What is needed is an exact repetition of the lines from the first one in the data through the line with "You are a GUI", with no pictures.

Collected data entries

· · · · · · ·

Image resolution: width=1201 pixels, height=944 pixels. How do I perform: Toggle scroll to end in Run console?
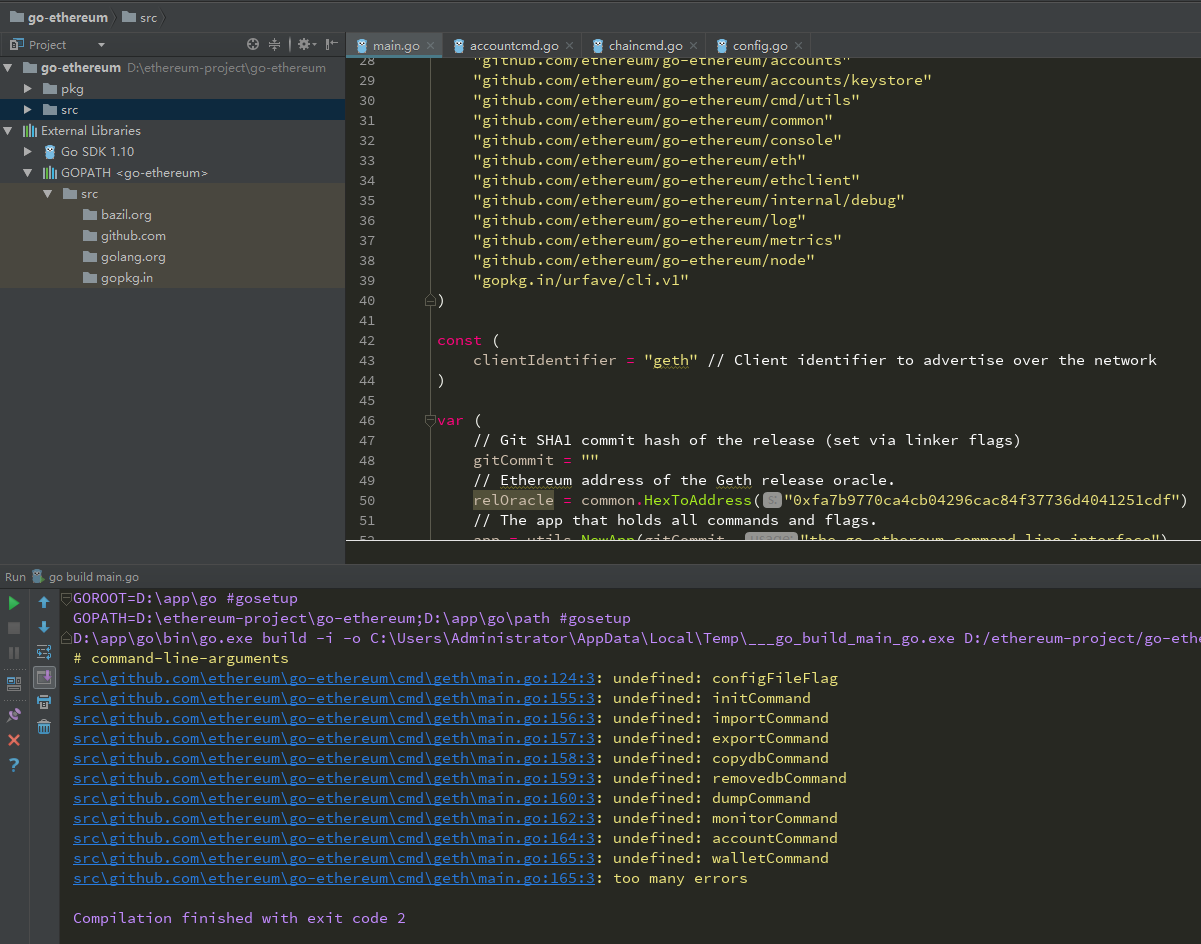(x=44, y=677)
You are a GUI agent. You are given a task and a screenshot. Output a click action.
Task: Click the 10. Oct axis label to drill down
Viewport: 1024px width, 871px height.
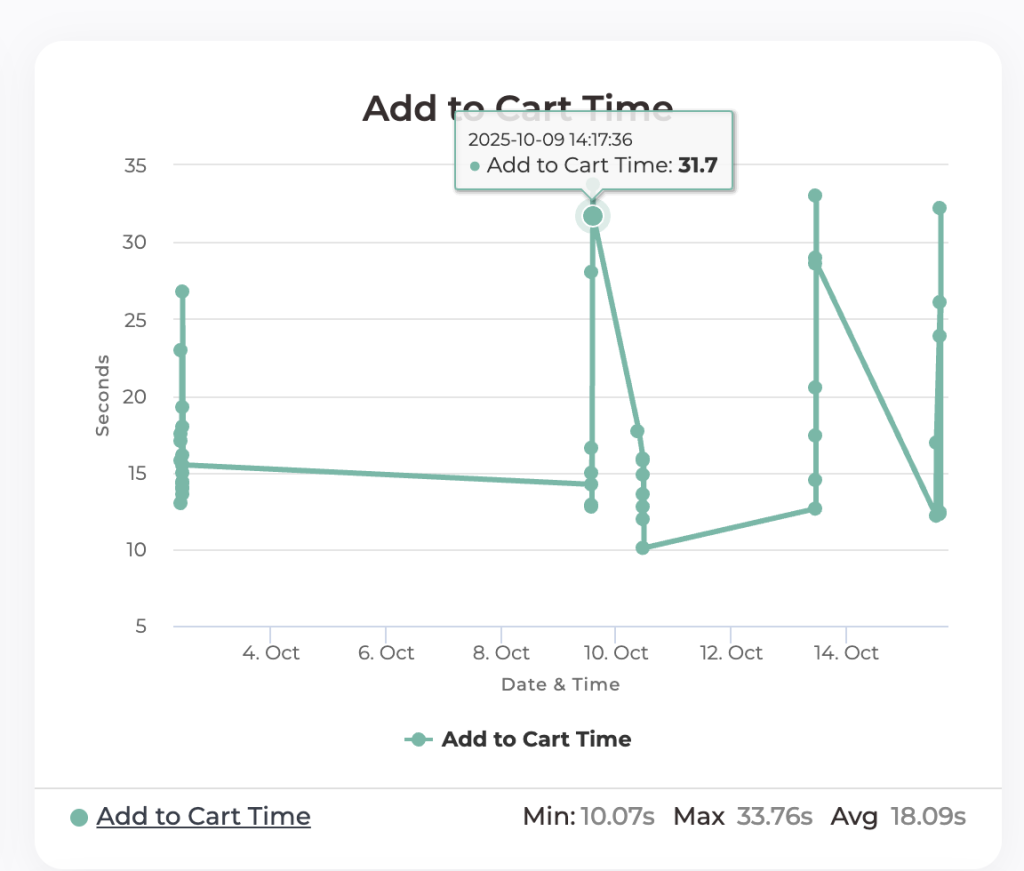pyautogui.click(x=617, y=652)
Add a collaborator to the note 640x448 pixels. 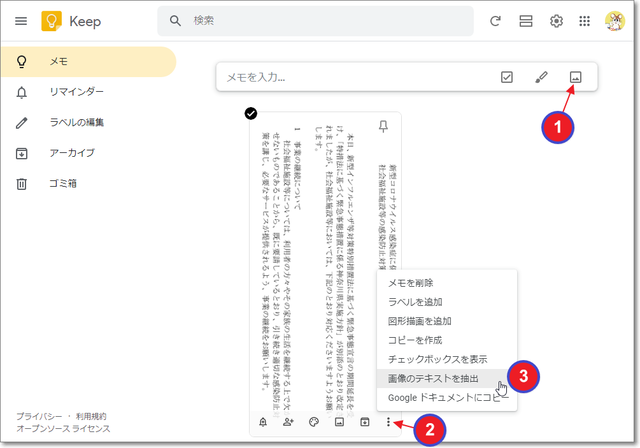point(288,422)
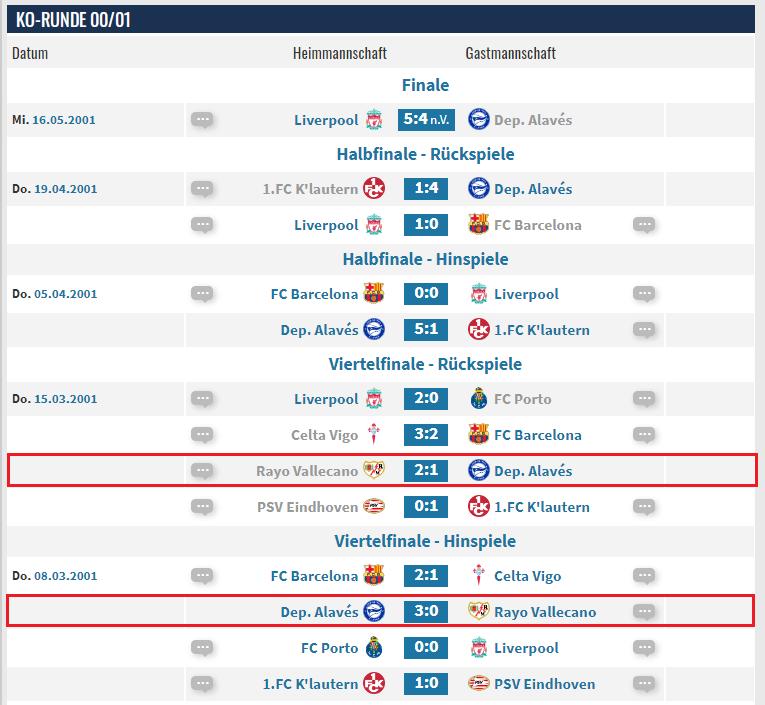Click PSV Eindhoven crest beside 0:1 score
The height and width of the screenshot is (705, 765).
point(374,507)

· · · · · · ·

__Response area__:
Image resolution: width=1201 pixels, height=944 pixels. How do I perform: Toggle scroll to end in Run console?
(x=44, y=677)
You are a GUI agent. You are given a task and a screenshot. Output a click action.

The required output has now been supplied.